▸ **Work instruction**
Read the lines below, and copy any that contain the string "computer".

(Stored items)
++++++

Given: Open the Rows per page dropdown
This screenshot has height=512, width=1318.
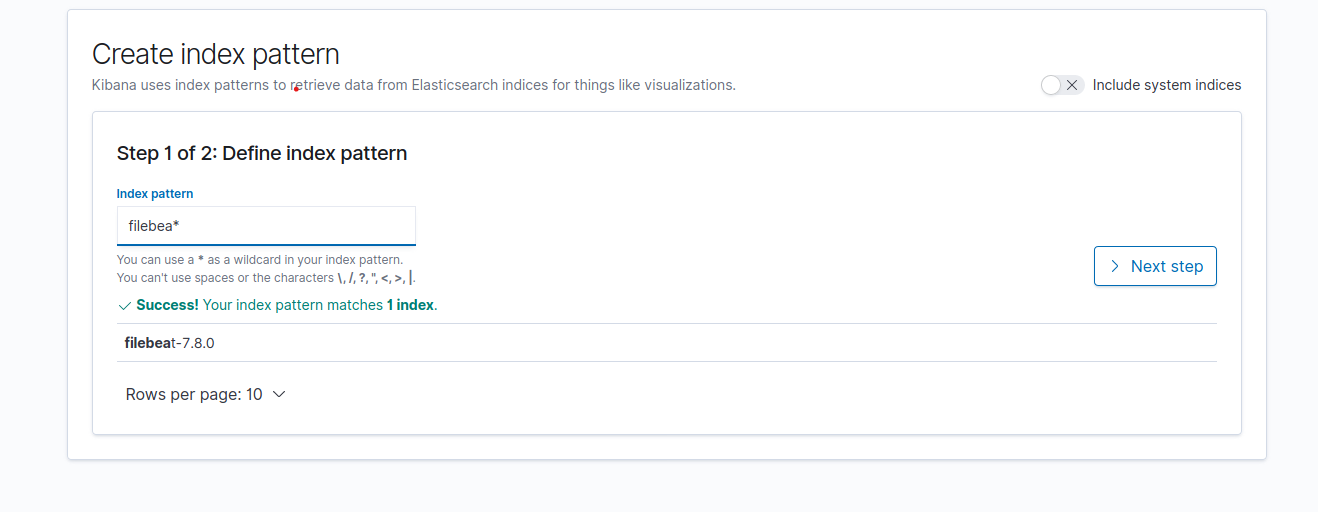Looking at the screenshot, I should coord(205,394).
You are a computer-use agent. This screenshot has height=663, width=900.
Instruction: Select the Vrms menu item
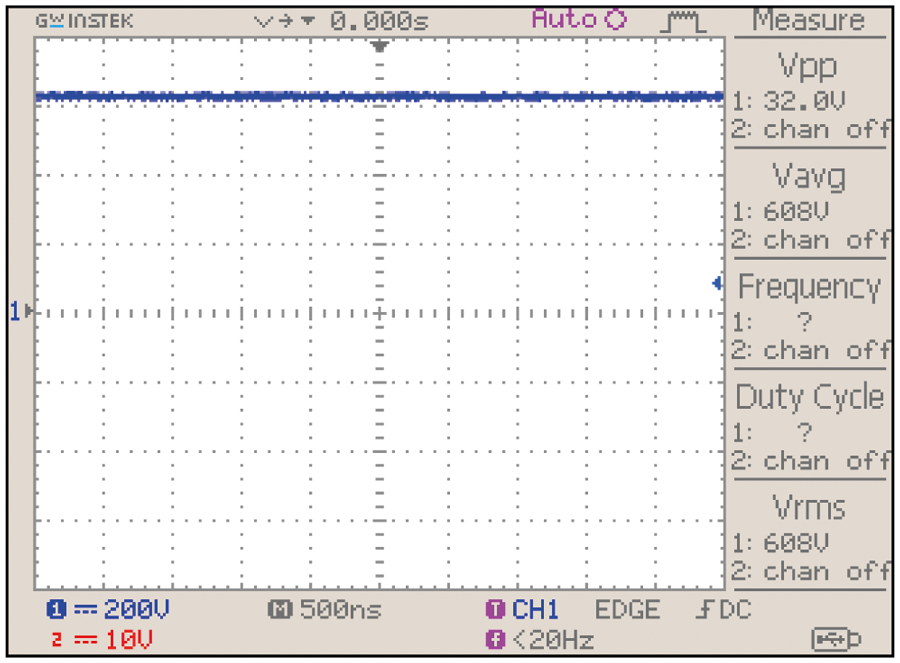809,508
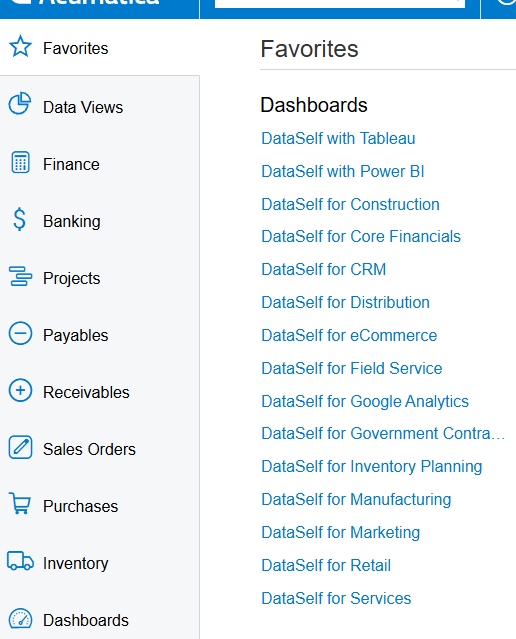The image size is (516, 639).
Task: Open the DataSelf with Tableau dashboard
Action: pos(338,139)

++++++

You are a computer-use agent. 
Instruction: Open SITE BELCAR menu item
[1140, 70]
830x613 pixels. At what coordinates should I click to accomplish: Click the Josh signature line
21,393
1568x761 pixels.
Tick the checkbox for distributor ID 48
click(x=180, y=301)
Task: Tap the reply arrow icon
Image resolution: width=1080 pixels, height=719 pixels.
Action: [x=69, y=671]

++++++

▸ **Answer to the exercise**
You are a computer-use agent. This screenshot has height=663, width=900.
You are a computer-use agent. 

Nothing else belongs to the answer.